Each U-Net stage may employ a different

n

. LSD is typically realized with a split-normalization-conv/SS2D-concat-normalization sequence (Wu et al., 2024).

High-order SS2D extensions offer several technical advantages:

Redundancy suppression: Recursively gated feature streams emphasize salient structures, reducing spurious activations and background noise.
Local–global balance: LSD modules restore spatial detail that pure SSM global scanning may overlook.
Linear scaling: All variants are $O(N)$ in spatial resolution; only the constant factor increases with $n$ .
Parameter/memory economy: Compared to quadratic-attention networks and non-modular SSMs, H-SS2D significantly reduces model size and computational overhead.
Empirical and theoretical refinement: H-SS2D inherits incremental information-refinement properties from analogous high-order SSM gating designs (e.g., HoRNet) (Wu et al., 2024).

7. Comparative Table: High-Order SS2D Extension vs. Baseline SS2D

Property	Vanilla SS2D	High-order H-SS2D
Number of scan passes	4 directions	n × 4 directions
Local detail preservation	Weak (global scan only)	Strong (via LSD gate)
Complexity (per stage)	$O(NC)$	$n \cdot O(NC)$
Parameter count (typical)	baseline	baseline / 3 (approx)
Empirical Dice gain	–	+1–2% (medical seg.)

This table summarizes the key architectural, computational, and empirical differences as established in "H-vmunet" (Wu et al., 2024).

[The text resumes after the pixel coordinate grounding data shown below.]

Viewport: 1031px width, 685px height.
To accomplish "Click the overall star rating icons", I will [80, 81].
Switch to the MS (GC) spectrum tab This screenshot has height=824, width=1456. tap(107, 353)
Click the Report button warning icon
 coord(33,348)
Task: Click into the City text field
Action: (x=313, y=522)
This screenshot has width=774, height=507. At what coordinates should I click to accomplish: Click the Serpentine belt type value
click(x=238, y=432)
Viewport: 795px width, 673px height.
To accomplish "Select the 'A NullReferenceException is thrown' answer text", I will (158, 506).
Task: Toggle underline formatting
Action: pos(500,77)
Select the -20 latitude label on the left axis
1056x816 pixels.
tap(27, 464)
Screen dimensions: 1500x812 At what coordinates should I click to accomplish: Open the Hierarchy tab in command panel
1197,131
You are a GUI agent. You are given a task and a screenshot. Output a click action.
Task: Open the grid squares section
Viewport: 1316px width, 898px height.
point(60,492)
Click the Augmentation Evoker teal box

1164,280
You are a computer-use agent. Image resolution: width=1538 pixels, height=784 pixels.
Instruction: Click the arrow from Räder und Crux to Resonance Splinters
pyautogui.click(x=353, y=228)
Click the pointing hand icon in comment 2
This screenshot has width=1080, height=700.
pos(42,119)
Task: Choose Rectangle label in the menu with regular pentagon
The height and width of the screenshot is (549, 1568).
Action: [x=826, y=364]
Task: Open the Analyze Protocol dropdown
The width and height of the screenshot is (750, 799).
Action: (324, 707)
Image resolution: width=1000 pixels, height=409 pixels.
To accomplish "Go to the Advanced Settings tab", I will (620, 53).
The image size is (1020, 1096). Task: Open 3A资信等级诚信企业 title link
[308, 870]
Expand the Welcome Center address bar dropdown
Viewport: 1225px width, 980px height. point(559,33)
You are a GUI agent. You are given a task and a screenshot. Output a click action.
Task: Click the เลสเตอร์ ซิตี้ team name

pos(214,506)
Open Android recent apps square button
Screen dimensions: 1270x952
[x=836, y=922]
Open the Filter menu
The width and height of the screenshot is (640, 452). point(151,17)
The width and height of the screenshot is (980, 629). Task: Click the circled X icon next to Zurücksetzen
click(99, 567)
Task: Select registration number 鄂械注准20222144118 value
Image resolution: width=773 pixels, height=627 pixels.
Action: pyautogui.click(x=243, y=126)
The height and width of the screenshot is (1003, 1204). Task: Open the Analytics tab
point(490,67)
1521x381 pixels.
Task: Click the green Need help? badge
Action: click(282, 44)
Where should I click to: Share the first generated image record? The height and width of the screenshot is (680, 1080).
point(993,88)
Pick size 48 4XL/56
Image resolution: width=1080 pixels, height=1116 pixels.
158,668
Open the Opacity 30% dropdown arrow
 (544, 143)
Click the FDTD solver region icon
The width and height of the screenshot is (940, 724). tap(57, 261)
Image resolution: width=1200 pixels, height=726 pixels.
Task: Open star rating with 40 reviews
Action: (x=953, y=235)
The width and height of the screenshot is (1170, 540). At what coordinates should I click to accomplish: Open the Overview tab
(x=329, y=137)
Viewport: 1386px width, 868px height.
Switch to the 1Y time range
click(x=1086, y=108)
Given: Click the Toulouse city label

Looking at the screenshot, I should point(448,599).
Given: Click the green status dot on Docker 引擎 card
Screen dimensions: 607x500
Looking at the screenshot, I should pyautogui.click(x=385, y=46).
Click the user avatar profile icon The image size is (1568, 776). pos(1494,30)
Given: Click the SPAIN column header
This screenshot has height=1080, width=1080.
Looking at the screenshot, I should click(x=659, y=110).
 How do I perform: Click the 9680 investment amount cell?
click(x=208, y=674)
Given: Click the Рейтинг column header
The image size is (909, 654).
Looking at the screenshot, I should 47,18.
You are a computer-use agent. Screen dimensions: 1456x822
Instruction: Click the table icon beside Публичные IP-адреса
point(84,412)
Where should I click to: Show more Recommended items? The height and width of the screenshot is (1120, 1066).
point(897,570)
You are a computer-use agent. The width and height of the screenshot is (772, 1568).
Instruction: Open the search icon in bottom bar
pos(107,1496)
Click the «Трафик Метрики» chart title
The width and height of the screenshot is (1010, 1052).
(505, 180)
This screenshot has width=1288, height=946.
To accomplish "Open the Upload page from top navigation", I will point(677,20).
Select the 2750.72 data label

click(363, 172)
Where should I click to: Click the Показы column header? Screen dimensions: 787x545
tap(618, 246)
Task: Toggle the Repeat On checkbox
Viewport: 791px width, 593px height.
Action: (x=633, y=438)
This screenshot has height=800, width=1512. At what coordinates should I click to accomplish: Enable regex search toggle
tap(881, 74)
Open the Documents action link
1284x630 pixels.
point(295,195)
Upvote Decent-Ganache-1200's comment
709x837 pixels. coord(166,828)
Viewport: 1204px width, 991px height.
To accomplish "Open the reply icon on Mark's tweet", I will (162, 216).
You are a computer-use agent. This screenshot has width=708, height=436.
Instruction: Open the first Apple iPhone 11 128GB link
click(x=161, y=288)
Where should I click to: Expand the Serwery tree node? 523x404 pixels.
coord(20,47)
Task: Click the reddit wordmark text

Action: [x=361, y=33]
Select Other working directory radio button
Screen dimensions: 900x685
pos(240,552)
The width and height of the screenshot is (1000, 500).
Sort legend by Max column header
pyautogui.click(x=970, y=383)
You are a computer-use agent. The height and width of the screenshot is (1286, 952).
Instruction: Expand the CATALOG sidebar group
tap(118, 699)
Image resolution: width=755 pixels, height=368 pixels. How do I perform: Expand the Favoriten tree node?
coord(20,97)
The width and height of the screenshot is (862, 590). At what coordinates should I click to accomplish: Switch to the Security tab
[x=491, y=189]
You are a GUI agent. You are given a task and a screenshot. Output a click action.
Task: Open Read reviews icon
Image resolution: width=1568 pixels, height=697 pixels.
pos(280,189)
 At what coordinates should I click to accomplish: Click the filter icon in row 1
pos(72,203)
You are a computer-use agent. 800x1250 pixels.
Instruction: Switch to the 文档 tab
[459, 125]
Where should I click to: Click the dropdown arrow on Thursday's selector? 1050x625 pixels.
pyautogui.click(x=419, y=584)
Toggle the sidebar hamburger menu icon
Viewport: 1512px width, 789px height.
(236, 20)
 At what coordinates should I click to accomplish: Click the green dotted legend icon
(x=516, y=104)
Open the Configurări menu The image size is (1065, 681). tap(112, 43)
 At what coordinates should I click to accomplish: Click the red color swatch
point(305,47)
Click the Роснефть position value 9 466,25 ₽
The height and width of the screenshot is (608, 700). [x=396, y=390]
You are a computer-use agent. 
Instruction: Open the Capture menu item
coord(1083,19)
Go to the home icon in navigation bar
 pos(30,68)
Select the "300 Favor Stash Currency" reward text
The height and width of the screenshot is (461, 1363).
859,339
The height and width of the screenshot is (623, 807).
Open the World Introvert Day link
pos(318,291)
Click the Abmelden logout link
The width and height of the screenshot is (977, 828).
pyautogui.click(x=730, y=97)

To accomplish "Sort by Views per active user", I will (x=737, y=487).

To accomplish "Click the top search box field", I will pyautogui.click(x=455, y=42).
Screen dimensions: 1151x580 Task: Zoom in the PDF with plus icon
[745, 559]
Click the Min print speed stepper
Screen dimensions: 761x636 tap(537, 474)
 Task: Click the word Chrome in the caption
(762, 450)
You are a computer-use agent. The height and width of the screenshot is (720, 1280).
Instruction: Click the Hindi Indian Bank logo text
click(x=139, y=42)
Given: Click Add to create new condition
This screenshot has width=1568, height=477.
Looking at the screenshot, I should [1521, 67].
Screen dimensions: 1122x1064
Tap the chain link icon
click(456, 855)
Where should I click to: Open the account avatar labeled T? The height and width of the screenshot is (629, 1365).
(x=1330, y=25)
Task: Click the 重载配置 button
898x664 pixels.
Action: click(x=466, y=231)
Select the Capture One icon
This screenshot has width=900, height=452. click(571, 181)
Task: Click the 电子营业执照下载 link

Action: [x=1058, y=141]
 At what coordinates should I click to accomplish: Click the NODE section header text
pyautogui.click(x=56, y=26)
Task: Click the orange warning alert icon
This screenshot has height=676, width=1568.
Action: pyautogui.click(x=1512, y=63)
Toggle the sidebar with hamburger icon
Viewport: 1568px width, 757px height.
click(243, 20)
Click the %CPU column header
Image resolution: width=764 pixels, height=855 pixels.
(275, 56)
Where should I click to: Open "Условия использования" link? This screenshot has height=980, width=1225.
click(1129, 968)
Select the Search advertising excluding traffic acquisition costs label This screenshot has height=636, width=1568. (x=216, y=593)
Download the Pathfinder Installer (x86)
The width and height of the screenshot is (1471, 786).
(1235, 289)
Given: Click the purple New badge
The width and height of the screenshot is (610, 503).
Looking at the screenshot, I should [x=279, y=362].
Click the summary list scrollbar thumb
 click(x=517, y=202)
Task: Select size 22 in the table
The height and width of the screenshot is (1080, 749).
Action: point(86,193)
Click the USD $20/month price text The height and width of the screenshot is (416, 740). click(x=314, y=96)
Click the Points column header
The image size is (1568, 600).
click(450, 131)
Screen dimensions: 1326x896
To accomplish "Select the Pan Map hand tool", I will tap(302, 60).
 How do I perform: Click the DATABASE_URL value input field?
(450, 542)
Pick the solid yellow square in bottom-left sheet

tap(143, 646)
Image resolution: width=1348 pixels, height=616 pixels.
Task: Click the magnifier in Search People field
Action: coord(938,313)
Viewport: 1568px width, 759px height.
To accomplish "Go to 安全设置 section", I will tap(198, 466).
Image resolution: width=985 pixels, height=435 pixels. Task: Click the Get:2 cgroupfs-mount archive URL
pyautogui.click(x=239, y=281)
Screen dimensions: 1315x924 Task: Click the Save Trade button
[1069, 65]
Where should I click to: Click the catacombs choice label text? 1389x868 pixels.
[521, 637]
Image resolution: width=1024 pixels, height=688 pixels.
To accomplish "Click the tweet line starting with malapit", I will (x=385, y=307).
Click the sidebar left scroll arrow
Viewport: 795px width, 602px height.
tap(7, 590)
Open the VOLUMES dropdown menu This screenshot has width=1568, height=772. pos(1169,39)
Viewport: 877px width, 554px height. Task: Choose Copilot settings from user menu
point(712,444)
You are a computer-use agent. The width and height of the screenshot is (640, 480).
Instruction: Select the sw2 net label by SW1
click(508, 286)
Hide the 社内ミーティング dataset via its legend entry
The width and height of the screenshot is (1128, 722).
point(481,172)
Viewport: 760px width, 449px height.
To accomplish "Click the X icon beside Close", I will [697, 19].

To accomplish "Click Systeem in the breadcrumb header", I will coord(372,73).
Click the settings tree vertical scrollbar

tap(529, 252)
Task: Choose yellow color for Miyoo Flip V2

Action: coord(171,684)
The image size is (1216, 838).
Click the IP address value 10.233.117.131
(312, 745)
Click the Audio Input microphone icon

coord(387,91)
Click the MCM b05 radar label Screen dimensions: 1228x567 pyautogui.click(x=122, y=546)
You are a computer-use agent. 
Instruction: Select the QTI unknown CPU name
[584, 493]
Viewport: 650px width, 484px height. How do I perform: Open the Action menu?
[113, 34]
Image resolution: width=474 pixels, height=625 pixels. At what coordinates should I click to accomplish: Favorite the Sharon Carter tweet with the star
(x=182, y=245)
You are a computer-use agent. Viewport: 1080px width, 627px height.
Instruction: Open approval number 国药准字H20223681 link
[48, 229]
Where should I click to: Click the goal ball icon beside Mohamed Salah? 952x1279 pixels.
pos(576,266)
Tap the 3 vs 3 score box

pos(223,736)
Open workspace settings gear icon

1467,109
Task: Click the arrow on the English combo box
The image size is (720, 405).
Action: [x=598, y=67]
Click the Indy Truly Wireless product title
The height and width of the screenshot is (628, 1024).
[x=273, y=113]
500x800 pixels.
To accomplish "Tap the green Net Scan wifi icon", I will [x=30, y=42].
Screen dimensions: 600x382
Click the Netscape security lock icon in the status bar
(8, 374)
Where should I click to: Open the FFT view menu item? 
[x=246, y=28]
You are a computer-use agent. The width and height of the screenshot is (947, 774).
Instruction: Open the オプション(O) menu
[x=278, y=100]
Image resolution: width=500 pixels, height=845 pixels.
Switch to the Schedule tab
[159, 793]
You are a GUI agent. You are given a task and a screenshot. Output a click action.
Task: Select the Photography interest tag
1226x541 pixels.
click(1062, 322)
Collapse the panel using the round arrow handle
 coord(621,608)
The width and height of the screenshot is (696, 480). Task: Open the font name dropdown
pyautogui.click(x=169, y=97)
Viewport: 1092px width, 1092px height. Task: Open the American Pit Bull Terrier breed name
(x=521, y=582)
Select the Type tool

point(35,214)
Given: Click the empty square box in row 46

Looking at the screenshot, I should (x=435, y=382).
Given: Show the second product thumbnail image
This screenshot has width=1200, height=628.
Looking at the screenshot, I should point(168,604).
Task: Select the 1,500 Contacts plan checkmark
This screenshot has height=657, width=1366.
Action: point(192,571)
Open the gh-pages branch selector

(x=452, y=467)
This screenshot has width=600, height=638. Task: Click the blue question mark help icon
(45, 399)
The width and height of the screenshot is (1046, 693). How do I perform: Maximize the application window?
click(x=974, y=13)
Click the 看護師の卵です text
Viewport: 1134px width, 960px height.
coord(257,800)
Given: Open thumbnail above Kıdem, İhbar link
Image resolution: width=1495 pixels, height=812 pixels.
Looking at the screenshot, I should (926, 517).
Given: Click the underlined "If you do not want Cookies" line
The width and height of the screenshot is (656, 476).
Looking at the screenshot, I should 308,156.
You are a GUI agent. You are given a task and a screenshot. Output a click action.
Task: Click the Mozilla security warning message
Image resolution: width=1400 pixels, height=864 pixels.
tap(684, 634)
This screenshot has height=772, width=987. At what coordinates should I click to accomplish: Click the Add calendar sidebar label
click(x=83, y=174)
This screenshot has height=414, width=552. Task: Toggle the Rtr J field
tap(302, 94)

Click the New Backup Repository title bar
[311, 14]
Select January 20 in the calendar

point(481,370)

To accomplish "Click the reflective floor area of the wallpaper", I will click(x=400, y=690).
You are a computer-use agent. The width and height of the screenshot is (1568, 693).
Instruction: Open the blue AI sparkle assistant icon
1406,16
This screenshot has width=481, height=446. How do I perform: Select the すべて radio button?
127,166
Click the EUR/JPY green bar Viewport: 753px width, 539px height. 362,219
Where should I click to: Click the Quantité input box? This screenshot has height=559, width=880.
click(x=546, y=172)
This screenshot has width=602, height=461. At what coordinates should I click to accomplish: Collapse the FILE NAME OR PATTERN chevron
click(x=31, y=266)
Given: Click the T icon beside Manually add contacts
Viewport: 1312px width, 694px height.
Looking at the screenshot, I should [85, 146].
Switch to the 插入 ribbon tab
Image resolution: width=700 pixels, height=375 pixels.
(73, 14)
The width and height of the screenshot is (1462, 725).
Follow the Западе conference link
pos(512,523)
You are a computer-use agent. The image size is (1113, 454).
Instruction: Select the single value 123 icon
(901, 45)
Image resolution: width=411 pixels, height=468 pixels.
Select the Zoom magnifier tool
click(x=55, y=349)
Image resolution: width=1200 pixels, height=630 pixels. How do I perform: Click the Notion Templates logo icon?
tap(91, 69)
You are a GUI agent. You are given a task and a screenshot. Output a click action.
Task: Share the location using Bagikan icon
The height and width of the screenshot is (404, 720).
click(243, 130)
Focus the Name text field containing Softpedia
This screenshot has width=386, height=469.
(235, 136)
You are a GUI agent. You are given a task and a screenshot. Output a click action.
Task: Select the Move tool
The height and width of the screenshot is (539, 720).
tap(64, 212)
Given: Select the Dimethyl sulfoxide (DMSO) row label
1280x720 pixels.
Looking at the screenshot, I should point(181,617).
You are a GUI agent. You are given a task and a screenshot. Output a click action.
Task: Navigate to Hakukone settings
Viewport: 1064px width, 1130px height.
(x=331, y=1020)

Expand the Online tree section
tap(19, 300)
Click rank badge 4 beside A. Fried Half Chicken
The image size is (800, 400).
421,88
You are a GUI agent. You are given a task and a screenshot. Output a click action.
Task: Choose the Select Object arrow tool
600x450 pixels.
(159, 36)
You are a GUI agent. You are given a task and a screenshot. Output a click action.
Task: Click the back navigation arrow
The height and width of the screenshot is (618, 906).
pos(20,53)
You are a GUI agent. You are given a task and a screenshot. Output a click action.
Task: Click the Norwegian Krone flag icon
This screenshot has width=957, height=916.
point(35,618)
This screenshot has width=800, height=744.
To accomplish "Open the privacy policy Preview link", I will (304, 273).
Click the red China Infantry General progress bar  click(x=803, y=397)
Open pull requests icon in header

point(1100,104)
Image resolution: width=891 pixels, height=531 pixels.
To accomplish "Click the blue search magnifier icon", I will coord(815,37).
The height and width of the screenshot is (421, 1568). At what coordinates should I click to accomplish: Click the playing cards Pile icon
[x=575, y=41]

The notion of "SS2D extension" thus encapsulates a family of advances wherein the 2D selective-scan construction is generalized to higher order, more expressive, or more computationally scalable forms. Such extensions leverage recursive multi-stream gating, modular assembly, and hybrid local-global processing to overcome the limitations of both classical SSMs and contemporary quadratic-complexity attention architectures in visual and scientific computing.